InnovAge Holding Corp. reported its fiscal second‑quarter results for the period ended December 31 2025, posting revenue of $239.7 million—an increase of 14.7% year‑over‑year—and adjusted EBITDA of $22.2 million, which translates to a 9.2% margin. Net income reached $11.8 million, and earnings per share were $0.08, beating the consensus estimate of $0.04 by $0.04 (a 100% upside).
The earnings beat was driven by disciplined cost management and a sharp improvement in revenue integrity. The company’s PACE model, which integrates medical, social, and long‑term care services, delivered higher utilization and better Medicaid eligibility outcomes, allowing the firm to capture more revenue per participant while keeping operating costs in check. The 9.2% adjusted EBITDA margin reflects both the scale advantage of its 20‑center footprint—where in‑house pharmacy and ancillary services reduce external provider spend—and the successful execution of cost‑control initiatives that limited the 1.5% rise in external provider costs to $108.9 million.
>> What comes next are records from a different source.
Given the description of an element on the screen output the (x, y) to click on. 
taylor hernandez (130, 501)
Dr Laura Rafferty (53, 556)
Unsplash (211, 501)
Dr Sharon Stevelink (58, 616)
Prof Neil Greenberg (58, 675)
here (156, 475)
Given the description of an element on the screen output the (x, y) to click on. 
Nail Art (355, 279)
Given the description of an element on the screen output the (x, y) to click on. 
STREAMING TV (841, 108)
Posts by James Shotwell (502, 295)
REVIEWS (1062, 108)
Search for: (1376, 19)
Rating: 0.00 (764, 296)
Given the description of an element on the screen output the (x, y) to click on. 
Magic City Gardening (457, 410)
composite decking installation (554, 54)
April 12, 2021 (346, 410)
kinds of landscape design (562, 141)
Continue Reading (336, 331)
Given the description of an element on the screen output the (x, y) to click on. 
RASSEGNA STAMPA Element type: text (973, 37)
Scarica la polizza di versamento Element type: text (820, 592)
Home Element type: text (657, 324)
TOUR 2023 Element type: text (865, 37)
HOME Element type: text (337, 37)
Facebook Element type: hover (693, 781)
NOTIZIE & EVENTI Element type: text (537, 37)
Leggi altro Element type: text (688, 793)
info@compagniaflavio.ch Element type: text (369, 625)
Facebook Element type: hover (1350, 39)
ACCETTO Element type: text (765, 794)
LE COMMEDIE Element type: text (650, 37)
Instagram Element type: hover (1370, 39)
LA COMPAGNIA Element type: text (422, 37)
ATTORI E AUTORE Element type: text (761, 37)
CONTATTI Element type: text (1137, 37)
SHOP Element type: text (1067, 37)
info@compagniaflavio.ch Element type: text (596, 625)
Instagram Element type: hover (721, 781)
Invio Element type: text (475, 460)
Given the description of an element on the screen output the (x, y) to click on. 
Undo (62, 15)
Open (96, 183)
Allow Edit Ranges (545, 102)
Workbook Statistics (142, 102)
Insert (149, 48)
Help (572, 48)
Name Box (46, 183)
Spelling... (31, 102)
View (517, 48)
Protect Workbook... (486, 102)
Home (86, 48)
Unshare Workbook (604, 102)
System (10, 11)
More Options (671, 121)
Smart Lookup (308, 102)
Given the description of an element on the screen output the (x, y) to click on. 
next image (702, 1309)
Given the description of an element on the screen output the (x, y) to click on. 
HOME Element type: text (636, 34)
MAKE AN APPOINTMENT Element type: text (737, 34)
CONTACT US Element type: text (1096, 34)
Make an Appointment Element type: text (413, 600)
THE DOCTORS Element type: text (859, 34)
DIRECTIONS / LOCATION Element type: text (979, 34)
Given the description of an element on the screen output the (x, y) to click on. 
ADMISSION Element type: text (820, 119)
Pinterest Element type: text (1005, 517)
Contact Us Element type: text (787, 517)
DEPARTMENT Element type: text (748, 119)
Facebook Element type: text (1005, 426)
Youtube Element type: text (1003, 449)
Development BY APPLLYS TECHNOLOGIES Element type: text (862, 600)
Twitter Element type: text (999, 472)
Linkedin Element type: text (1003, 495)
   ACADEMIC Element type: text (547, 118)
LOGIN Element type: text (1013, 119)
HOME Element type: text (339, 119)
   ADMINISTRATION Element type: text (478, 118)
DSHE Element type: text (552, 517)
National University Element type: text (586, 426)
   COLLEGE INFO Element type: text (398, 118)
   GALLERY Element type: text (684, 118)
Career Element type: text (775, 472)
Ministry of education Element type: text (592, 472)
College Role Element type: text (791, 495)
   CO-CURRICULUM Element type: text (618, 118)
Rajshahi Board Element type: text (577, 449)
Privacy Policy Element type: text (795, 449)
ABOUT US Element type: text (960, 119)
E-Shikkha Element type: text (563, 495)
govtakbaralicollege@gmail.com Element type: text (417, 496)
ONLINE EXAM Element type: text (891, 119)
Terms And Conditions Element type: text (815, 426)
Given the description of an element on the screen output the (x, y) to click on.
Guidance for fiscal 2026 has been raised. Revenue is now projected at $925–$950 million, up from the previous $900–$950 million range, while adjusted EBITDA guidance has increased to $70–$75 million, a significant lift from the earlier $56–$65 million target. The higher guidance signals management’s confidence in sustained demand for its integrated care model and the continued realization of cost efficiencies as the company scales its operations.
This quarter marks the first profitable period since InnovAge’s initial public offering. The prior quarter ended with a net loss of $13.5 million, and the company’s de‑novo centers in Florida reported a loss of $4.7 million for the quarter. Despite these losses, the firm served 8,010 participants as of December 31 2025, a 7.1% increase from the same period a year earlier, underscoring steady enrollment growth.
CEO Patrick Blair highlighted the company’s “continued momentum across the business and disciplined execution across our clinical, operational and financial initiatives.” CFO Benjamin Adams noted that the improved revenue integrity—particularly around Medicaid eligibility and redeterminations—has been a key driver of the 9.2% adjusted EBITDA margin, exceeding the company’s intermediate‑term goal.
Investors responded positively to the results, citing the strong earnings beat, margin expansion, and upward guidance as evidence of effective execution and a robust outlook for the company’s integrated care model.
The market reaction was largely driven by the company’s ability to turn a loss into a profit, the significant improvement in adjusted EBITDA margin, and the confidence expressed in the updated fiscal guidance, all of which reinforce InnovAge’s position as the largest PACE provider in the United States.